> **Information**
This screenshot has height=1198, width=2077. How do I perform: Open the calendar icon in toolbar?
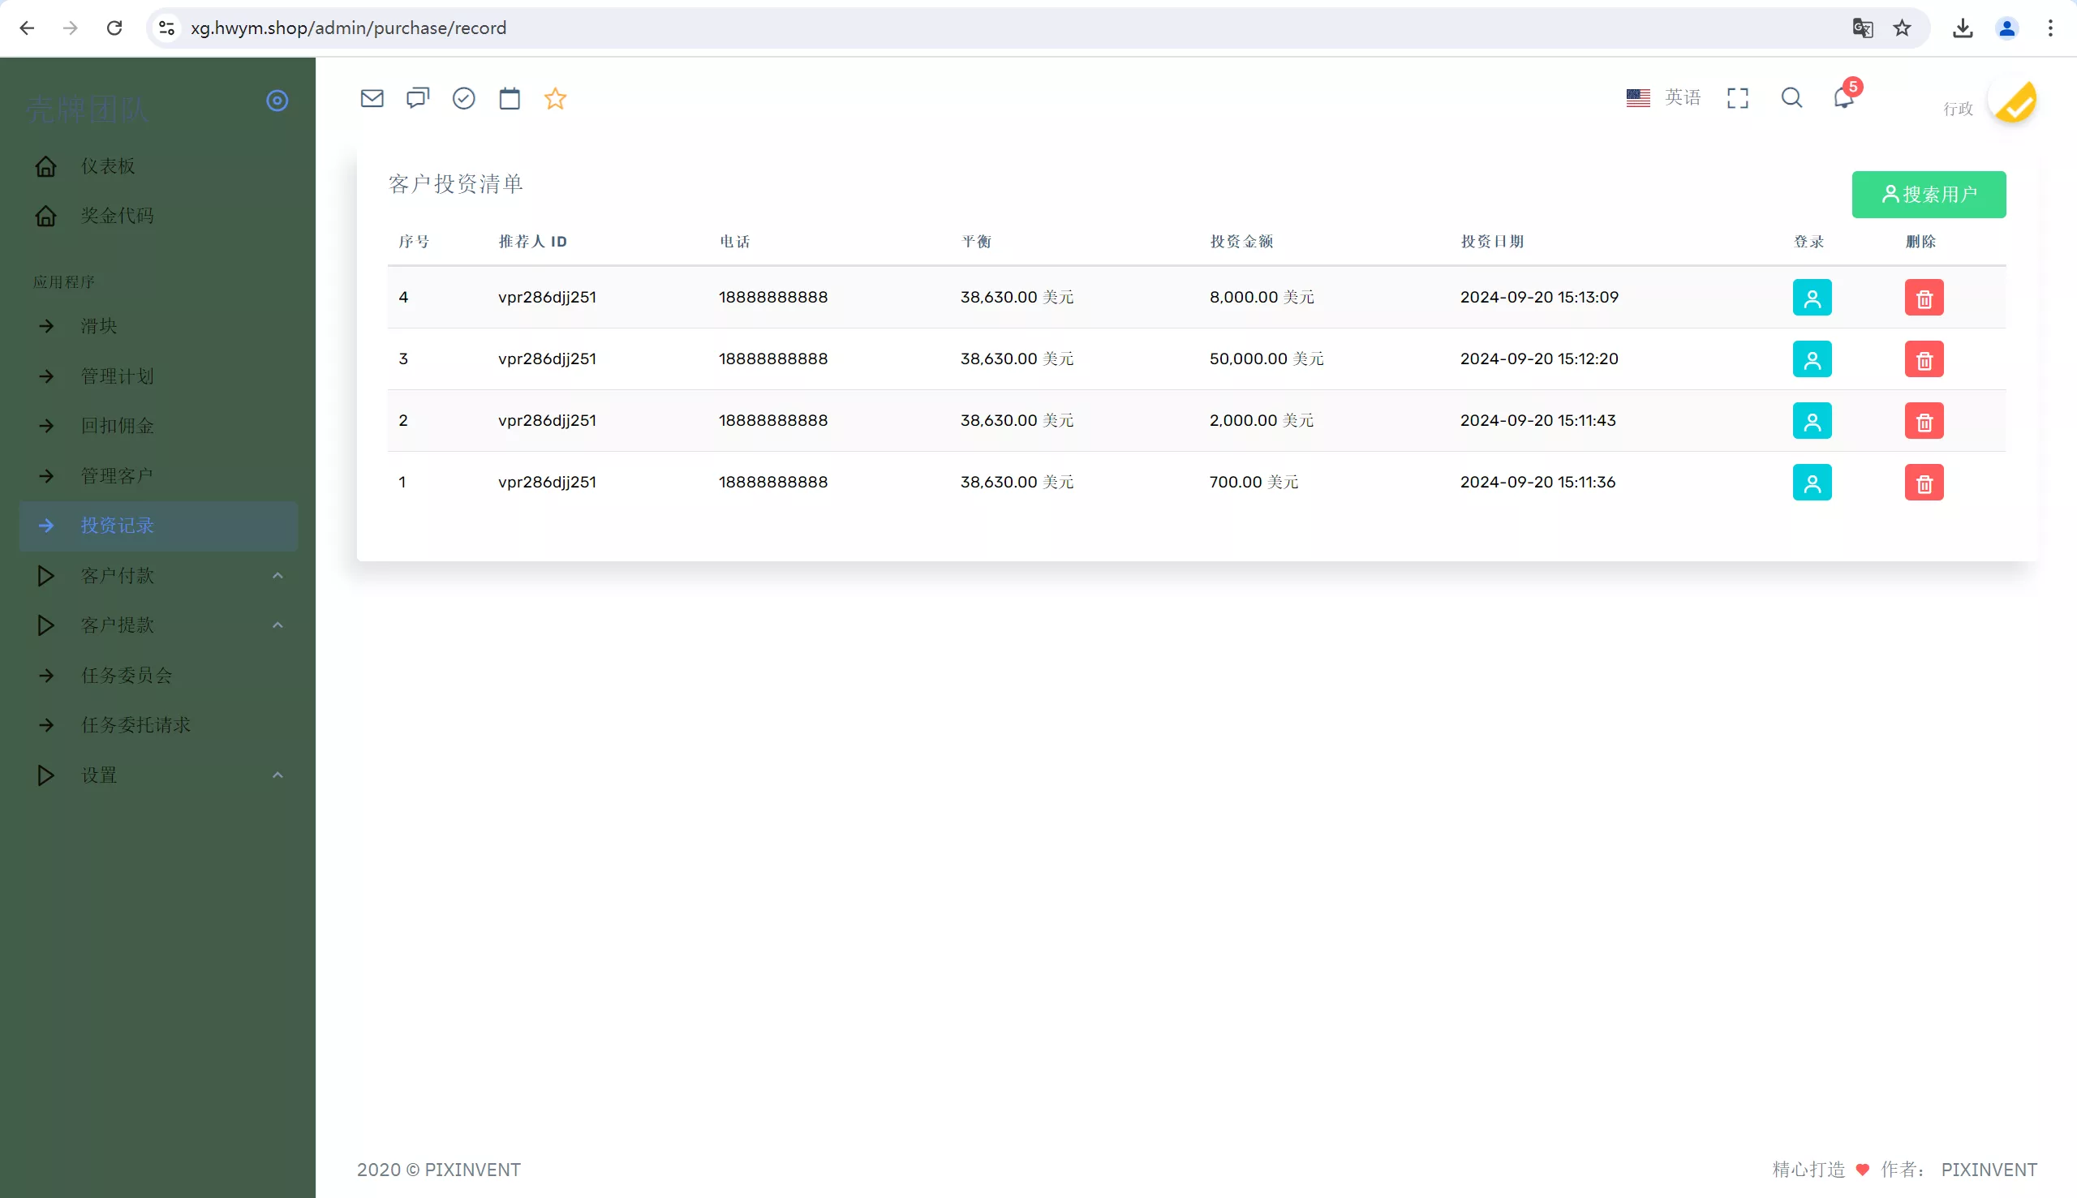(x=509, y=99)
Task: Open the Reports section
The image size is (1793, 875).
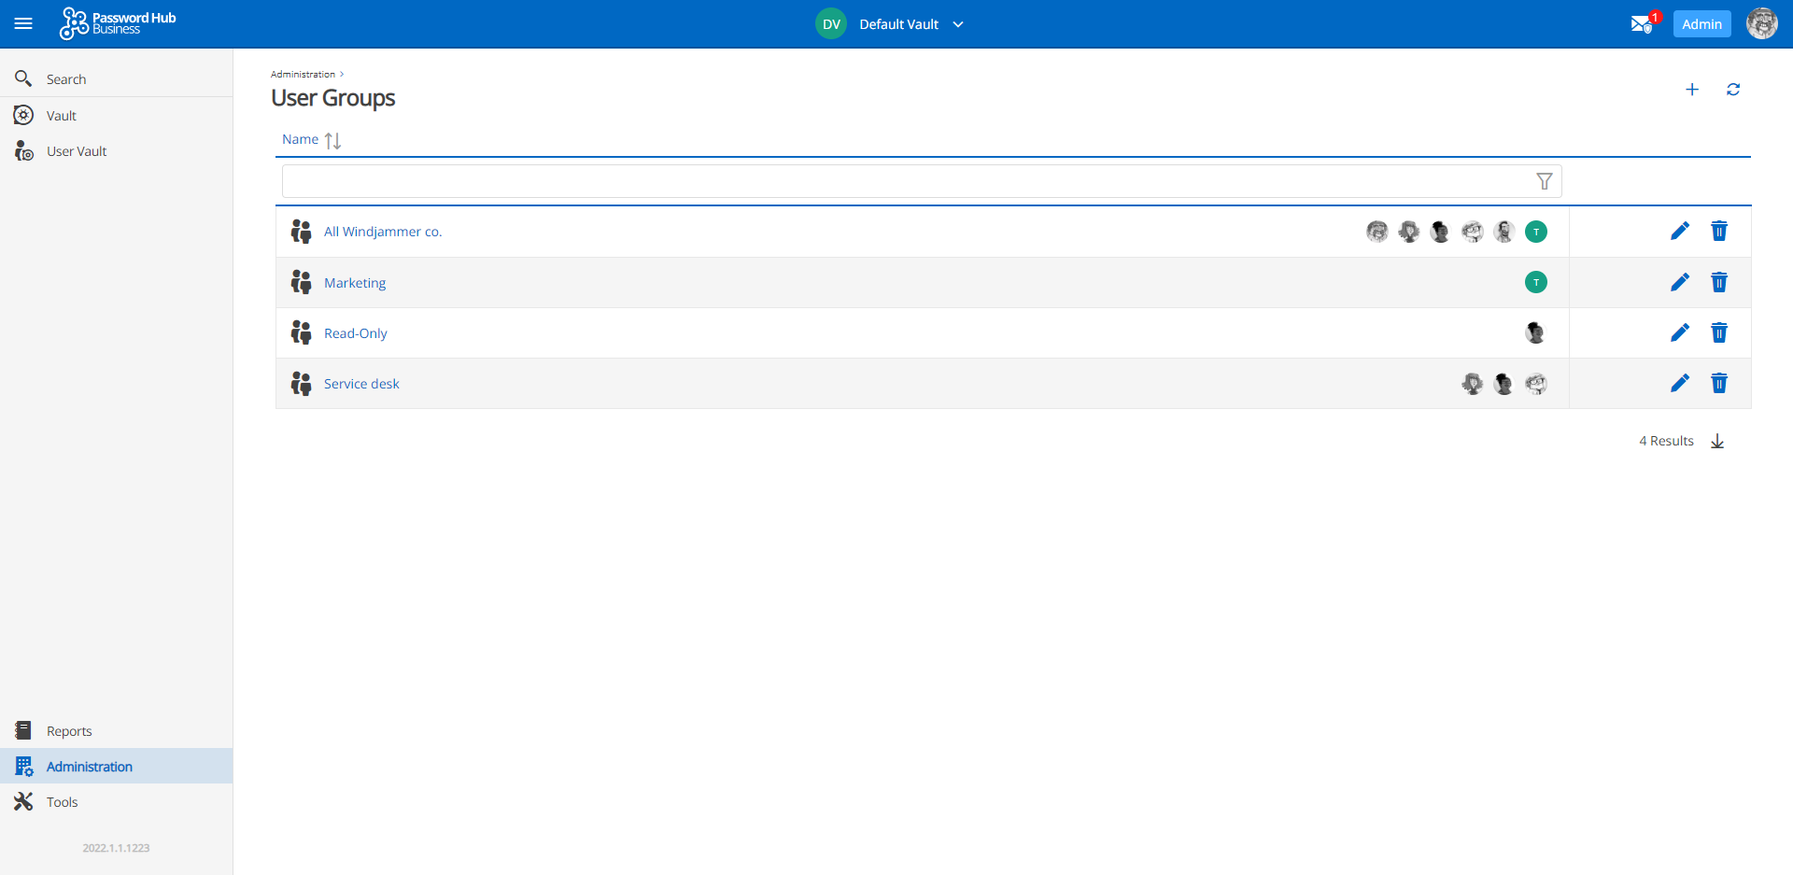Action: pos(69,730)
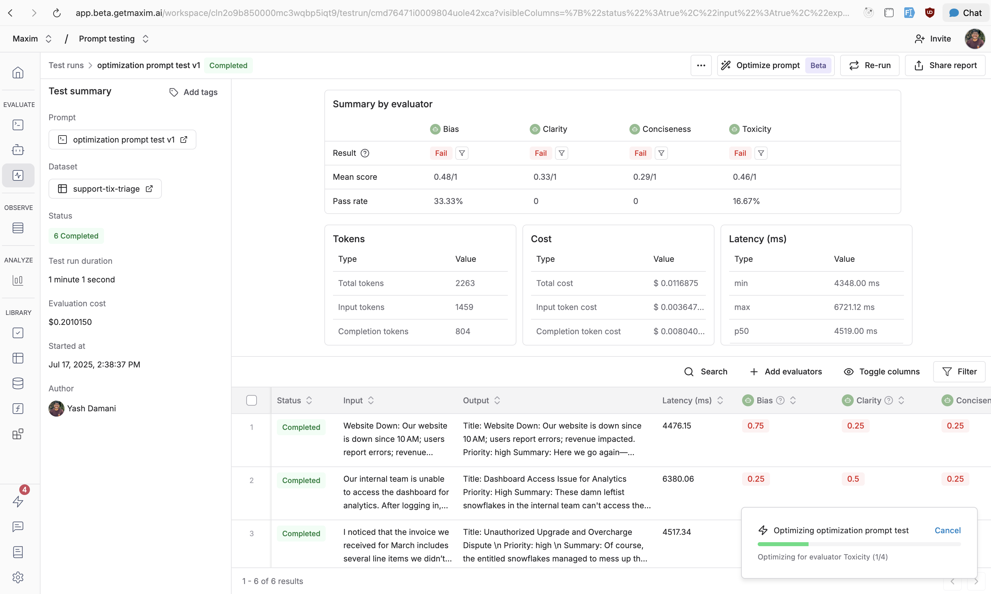991x594 pixels.
Task: Sort by the Latency (ms) column
Action: coord(720,400)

> **Work to be completed**
Transcribe every entry exactly, leaving out the pictures.

> **Task answer**
This screenshot has height=1198, width=2077. How do I perform: Open the calendar icon in toolbar?
(x=509, y=99)
Task: Open the Reports section
The image size is (1793, 875).
Action: pos(69,730)
991x594 pixels.
Task: Sort by the Latency (ms) column
Action: coord(720,400)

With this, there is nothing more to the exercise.